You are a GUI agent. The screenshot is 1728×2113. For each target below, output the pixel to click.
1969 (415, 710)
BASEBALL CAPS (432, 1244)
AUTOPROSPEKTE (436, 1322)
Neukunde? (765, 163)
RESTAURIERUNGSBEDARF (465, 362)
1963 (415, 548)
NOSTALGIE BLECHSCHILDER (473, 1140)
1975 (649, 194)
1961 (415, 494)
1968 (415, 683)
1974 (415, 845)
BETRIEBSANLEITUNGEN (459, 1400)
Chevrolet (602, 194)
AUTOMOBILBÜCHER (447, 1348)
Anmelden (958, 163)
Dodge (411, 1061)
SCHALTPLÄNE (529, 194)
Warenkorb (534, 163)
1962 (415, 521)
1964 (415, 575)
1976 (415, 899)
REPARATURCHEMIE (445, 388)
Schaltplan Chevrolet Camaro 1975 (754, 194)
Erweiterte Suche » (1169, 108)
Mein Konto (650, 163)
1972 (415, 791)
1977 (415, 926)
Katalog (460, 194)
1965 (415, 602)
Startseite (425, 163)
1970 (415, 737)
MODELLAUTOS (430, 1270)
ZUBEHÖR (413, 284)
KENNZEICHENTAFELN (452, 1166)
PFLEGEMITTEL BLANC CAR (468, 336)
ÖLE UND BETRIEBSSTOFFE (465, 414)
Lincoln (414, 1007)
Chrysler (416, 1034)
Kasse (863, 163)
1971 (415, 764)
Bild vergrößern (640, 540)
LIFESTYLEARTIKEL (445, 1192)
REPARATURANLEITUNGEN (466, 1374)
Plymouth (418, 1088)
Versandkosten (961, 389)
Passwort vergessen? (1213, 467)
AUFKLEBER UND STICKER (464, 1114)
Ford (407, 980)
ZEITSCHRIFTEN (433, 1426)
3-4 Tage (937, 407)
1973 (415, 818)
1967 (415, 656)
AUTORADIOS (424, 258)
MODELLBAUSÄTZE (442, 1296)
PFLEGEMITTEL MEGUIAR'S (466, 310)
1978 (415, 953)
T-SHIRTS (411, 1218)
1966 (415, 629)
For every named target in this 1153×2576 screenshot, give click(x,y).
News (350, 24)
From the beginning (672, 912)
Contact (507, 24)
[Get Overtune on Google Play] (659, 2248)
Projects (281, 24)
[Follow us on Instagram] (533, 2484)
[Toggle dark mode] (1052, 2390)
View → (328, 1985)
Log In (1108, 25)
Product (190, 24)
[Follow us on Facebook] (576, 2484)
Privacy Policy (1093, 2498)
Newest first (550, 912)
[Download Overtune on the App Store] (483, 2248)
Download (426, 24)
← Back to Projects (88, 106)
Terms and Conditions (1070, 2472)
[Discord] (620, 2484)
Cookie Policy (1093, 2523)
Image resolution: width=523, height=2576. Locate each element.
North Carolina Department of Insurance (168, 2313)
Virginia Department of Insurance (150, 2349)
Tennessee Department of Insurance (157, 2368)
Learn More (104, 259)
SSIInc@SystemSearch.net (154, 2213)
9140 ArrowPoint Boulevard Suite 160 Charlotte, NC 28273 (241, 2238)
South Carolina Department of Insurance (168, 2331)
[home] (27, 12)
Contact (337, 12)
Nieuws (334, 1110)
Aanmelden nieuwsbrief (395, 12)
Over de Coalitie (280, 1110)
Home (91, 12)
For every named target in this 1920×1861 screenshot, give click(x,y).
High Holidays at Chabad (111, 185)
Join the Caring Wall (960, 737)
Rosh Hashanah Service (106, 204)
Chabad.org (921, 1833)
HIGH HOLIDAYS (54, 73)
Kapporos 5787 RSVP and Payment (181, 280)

——————————

### Work order:
Only one part of the material above is to be transcribed, namely the lines starting with the line that has "Chrysler (416, 1034)" and going on through the line that has "Log In (1108, 25)", exactly as they stand.

### Result:
Chrysler (416, 1034)
Kasse (863, 163)
1971 (415, 764)
Bild vergrößern (640, 540)
LIFESTYLEARTIKEL (445, 1192)
REPARATURANLEITUNGEN (466, 1374)
Plymouth (418, 1088)
Versandkosten (961, 389)
Passwort vergessen? (1213, 467)
AUFKLEBER UND STICKER (464, 1114)
Ford (407, 980)
ZEITSCHRIFTEN (433, 1426)
3-4 Tage (937, 407)
1973 (415, 818)
1967 (415, 656)
AUTORADIOS (424, 258)
MODELLBAUSÄTZE (442, 1296)
PFLEGEMITTEL MEGUIAR'S (466, 310)
1978 (415, 953)
T-SHIRTS (411, 1218)
1966 (415, 629)
For every named target in this 1153×2576 screenshot, give click(x,y).
News (350, 24)
From the beginning (672, 912)
Contact (507, 24)
[Get Overtune on Google Play] (659, 2248)
Projects (281, 24)
[Follow us on Instagram] (533, 2484)
[Toggle dark mode] (1052, 2390)
View → (328, 1985)
Log In (1108, 25)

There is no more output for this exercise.